En estos años hemos visto, además, cómo han ido evolucionando las propuestas políticas que decían venir a impugnar el sistema: asumiendo espacios de gestión y entrando en el juego de ver quién “lo hace mejor”. Y de paso acuchillándose entre ellos para sobrevivir y asumiendo lo peor de la política burguesa que concibe los partidos como herramientas electorales, únicamente diseñados y organizados para concurrir a procesos electorales, para sobrevivir en los despachos, para pisar moqueta. ¿Qué otra cosa es SUMAR, si no?
Por eso hay que plantearse retomar nuestras herramientas, las herramientas que históricamente ha tenido la clase obrera para alcanzar sus victorias y para hacer frente a una patronal que quiere imponer sus intereses tanto en las empresas como desde los gobiernos. Esas herramientas son la organización y la movilización para colocar en el centro del debate político los intereses de la mayoría trabajadora, que son radicalmente distintos a los de los capitalistas y sus gestores.
Con esas herramientas bien engrasadas será posible plantear que el problema de la vivienda no se resuelve entregando más parcelas a los fondos de inversión que especulan con los alquileres, sino eliminando de la ecuación la concepción de la vivienda como un negocio. También será posible situar que los especuladores e inversores que parasitan el dinero público en sectores como la sanidad o la educación deben ser expropiados sin indemnización. O que los salarios jamás pueden estar por debajo del IPC.

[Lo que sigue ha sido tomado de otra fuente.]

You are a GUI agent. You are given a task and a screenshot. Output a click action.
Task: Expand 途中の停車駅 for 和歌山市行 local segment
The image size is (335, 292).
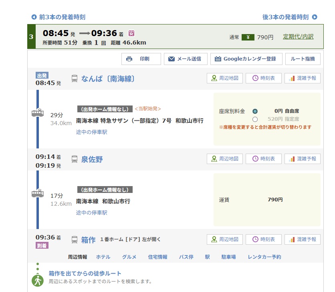coord(92,213)
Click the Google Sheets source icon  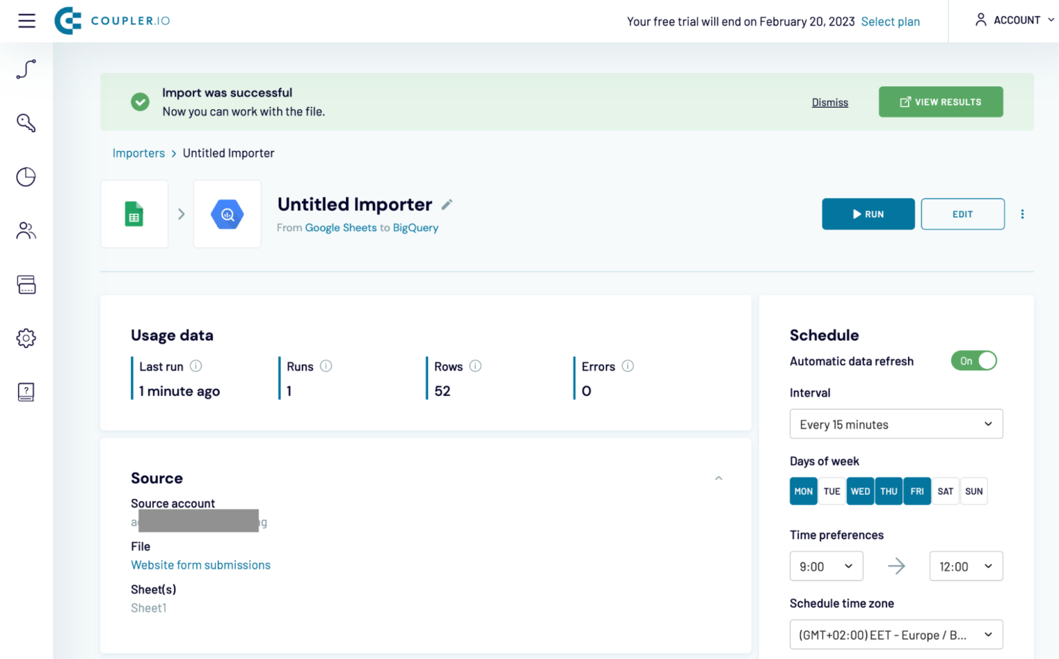[x=134, y=214]
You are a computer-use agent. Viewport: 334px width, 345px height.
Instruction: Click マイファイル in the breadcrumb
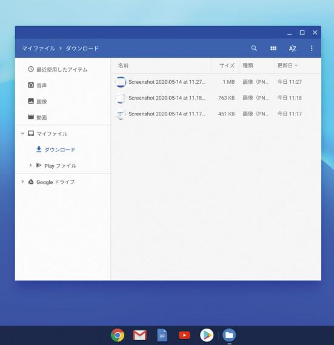pyautogui.click(x=38, y=49)
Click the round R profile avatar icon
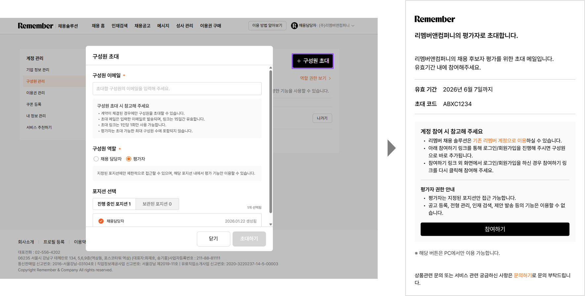 (294, 25)
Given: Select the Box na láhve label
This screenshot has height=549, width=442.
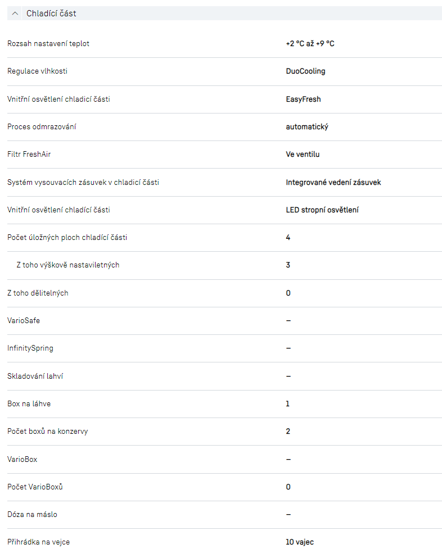Looking at the screenshot, I should [29, 404].
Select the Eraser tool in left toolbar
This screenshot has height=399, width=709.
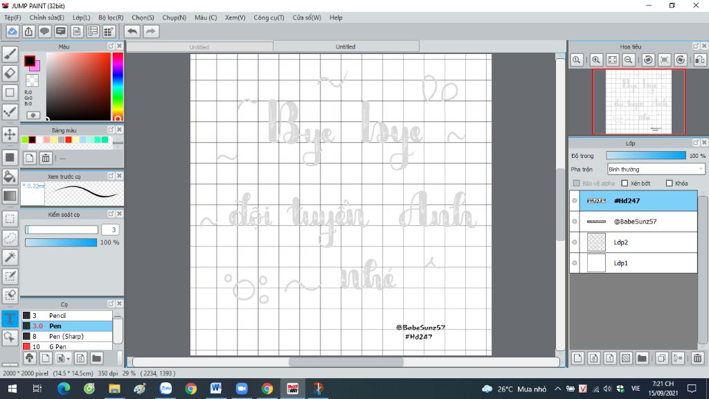tap(10, 73)
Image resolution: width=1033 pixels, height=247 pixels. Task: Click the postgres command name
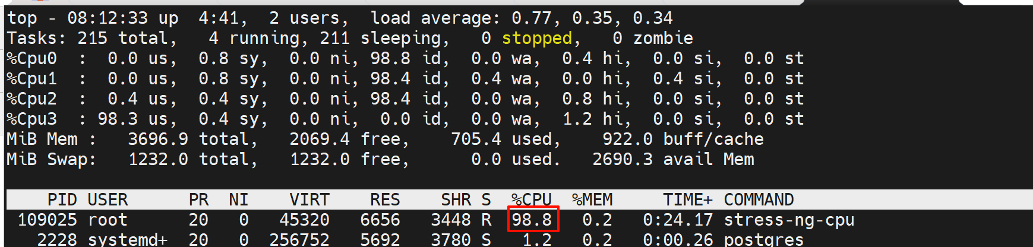coord(763,239)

De ahí que digamos que hay que pensar en qué va a pasar el día después de cada proceso electoral, porque todos los problemas que tenemos encima van a seguir presentes esté quien esté en las instituciones. Nosotros plateamos un programa general, no electoral ni coyuntural que parte de que, si la riqueza social está en manos de quien la genera, de los trabajadores y trabajadoras, los problemas económicos y sociales podrán resolverse definitivamente. Para eso el primer paso es librarse de los que nos explotan y de quienes consienten con esa explotación. Esa pelea no se resuelve en las urnas, sino cada día en las empresas y en los barrios, pero con un PCTE más fuerte en todos los terrenos será más fácil conseguirlo.